Domestic Systematically Important Banks
On March 26, 2013, the Office of the Superintendent of Financial Institutions (“OSFI”), the Canadian bank regulator, issued an Advisory in which it identified the banks considered to be systematically important for Canada in accordance with the framework set out by the Basel Committee on Banking Supervision. These banks are the Bank of Montreal, the Bank of Nova Scotia, the Canadian Imperial Bank of Commerce, the National Bank of Canada, the Royal Bank of Canada and the Toronto-Dominion Bank.In October 2012, the Basel Committee published a document setting out certain principles for Member States of the Bank for International Settlements to help them address the impact that the distress or failure of certain banks can have on domestic financial systems and national economies.Following this designation as domestic systematically important banks, the above-mentioned banks will need to comply with stricter financial standards in order to expand their capacity to absorb unexpected losses.

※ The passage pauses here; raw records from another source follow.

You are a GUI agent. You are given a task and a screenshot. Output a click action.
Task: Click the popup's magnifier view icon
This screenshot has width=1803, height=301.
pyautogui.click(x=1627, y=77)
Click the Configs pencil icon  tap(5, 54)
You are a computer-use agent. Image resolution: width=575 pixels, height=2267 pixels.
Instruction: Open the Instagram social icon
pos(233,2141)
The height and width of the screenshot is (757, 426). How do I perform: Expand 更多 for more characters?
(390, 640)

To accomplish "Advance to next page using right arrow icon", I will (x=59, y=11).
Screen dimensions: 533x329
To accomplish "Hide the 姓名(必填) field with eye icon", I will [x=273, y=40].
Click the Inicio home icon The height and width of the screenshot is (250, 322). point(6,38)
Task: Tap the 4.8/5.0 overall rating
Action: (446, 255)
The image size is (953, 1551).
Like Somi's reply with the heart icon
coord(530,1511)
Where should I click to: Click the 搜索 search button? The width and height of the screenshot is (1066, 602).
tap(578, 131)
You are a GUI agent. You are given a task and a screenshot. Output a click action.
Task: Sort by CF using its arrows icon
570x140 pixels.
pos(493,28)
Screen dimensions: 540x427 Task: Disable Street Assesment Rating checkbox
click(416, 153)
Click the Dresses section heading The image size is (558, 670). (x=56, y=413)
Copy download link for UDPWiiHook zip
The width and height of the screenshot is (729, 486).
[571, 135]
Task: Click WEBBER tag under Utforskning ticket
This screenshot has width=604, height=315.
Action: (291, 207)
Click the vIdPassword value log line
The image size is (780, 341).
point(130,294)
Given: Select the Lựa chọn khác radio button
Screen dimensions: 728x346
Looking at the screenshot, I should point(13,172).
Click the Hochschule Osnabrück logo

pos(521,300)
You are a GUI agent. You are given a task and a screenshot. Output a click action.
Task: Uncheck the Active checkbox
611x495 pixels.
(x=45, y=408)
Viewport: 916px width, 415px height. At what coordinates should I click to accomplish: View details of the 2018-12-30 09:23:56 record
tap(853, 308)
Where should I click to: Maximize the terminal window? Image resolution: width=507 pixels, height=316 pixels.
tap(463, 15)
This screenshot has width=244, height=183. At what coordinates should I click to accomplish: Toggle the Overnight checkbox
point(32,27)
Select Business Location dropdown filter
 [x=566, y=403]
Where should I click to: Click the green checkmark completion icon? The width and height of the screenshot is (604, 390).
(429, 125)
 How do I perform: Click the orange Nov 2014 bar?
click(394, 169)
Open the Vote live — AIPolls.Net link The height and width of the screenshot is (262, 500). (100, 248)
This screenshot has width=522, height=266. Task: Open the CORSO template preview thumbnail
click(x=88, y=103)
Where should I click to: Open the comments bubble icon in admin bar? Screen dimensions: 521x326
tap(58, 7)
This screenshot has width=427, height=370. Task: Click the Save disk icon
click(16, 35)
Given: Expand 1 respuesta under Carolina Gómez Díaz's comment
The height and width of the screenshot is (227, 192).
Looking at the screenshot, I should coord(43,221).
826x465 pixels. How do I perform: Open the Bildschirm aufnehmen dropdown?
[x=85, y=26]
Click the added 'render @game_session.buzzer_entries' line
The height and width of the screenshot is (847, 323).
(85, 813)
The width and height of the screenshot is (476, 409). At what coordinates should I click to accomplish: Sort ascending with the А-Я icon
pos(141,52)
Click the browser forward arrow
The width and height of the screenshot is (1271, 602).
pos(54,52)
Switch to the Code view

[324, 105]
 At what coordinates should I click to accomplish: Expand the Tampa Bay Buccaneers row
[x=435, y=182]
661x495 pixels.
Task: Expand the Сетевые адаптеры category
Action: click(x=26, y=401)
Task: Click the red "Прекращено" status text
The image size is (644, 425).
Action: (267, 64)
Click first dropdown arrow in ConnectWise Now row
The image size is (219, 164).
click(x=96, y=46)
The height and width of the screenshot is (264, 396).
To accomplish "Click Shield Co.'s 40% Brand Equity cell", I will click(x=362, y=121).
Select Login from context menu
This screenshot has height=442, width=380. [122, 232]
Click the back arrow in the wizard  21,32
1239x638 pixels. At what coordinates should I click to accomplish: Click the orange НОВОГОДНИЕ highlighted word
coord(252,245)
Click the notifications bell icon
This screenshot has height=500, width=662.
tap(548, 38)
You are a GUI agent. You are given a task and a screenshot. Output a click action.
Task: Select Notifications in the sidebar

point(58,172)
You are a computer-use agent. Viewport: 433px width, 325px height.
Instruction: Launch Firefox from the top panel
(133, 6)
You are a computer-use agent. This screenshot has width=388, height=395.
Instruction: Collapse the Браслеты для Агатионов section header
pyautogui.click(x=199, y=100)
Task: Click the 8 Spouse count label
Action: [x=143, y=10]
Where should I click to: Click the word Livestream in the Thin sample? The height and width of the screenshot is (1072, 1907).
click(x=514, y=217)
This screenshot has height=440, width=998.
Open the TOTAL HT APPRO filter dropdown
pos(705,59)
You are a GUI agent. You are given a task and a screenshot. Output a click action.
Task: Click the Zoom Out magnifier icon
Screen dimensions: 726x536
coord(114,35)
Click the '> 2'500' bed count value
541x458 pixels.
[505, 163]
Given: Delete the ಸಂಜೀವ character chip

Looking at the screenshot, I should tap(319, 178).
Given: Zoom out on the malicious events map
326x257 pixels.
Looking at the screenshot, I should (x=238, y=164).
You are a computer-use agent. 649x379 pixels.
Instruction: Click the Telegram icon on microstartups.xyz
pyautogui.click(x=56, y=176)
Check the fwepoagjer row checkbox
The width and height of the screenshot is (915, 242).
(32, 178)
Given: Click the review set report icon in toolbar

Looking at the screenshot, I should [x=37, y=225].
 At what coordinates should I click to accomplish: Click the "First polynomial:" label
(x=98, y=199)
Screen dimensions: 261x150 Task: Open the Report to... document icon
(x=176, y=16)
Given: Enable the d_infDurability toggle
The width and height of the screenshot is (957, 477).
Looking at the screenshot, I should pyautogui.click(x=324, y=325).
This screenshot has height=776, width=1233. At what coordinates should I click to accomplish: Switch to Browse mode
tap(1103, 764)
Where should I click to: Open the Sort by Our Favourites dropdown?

They will thus have to establish a risk-weighted capital ratio requirement equaling a 1 per cent common equity surcharge. OSFI also reserves the right to periodically revise this capital surcharge in light of domestic and international developments.Thus, as of January 1, 2016, the designated banks will be required to meet a risk-weighted all-in Pillar 1 target common equity Tier 1 of 8% compared to a 7% requirement for smaller institutions.In its Advisory, OSFI clarifies how such additional loss absorbency, which is required from designated banks, matches well with the capital targets established by the OSFI 2013 Capital Adequacy Requirements Guideline and the Internal Capital Adequacy Assessment Process Guideline. The OSFI Advisory also discusses the supervisory and disclosure implications for banks designated systematically important for Canada.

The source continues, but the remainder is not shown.